A Generalization Theory based on Independent and Task-Identically Distributed Assumption
This work addresses a foundational problem in machine learning theory by refining generalization bounds to better interpret and guide practical learning tasks, though it is incremental as it builds on existing theories.
The paper tackles the limitation of existing generalization theories that ignore task properties due to the IID assumption, proposing a new ITID assumption to incorporate task properties into data generation and deriving a generalization bound that highlights hypothesis invariance. Experimental results on image classification datasets show the ITID assumption's reasonableness and the theory's effectiveness in improving generalization performance.

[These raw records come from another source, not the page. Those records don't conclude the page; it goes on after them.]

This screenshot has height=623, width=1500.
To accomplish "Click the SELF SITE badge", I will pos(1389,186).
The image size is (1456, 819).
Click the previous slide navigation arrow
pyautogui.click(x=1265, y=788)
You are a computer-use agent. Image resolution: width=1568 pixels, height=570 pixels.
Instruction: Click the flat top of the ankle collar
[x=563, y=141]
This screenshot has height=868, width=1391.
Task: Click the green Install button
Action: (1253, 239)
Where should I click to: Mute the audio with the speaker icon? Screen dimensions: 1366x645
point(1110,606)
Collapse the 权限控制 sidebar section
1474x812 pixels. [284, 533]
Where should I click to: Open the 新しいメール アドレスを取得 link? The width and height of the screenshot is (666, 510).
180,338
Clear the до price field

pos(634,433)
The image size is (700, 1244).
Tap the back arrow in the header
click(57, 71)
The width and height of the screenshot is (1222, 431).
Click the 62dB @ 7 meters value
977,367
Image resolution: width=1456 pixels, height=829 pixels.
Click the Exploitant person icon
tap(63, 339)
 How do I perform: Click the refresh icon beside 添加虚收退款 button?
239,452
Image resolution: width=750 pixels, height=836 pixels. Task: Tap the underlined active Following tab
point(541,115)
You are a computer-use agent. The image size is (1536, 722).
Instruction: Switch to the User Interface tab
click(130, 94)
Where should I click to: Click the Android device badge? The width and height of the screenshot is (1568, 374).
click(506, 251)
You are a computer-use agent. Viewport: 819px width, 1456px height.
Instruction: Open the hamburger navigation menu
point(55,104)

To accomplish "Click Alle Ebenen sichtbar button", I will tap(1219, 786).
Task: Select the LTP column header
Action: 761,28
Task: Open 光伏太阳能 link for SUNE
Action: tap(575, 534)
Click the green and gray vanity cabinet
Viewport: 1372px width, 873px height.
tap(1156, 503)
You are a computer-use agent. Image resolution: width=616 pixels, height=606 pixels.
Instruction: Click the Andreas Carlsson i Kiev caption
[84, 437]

Existing generalization theories analyze the generalization performance mainly based on the model complexity and training process. The ignorance of the task properties, which results from the widely used IID assumption, makes these theories fail to interpret many generalization phenomena or guide practical learning tasks. In this paper, we propose a new Independent and Task-Identically Distributed (ITID) assumption, to consider the task properties into the data generating process. The derived generalization bound based on the ITID assumption identifies the significance of hypothesis invariance in guaranteeing generalization performance. Based on the new bound, we introduce a practical invariance enhancement algorithm from the perspective of modifying data distributions. Finally, we verify the algorithm and theorems in the context of image classification task on both toy and real-world datasets. The experimental results demonstrate the reasonableness of the ITID assumption and the effectiveness of new generalization theory in improving practical generalization performance.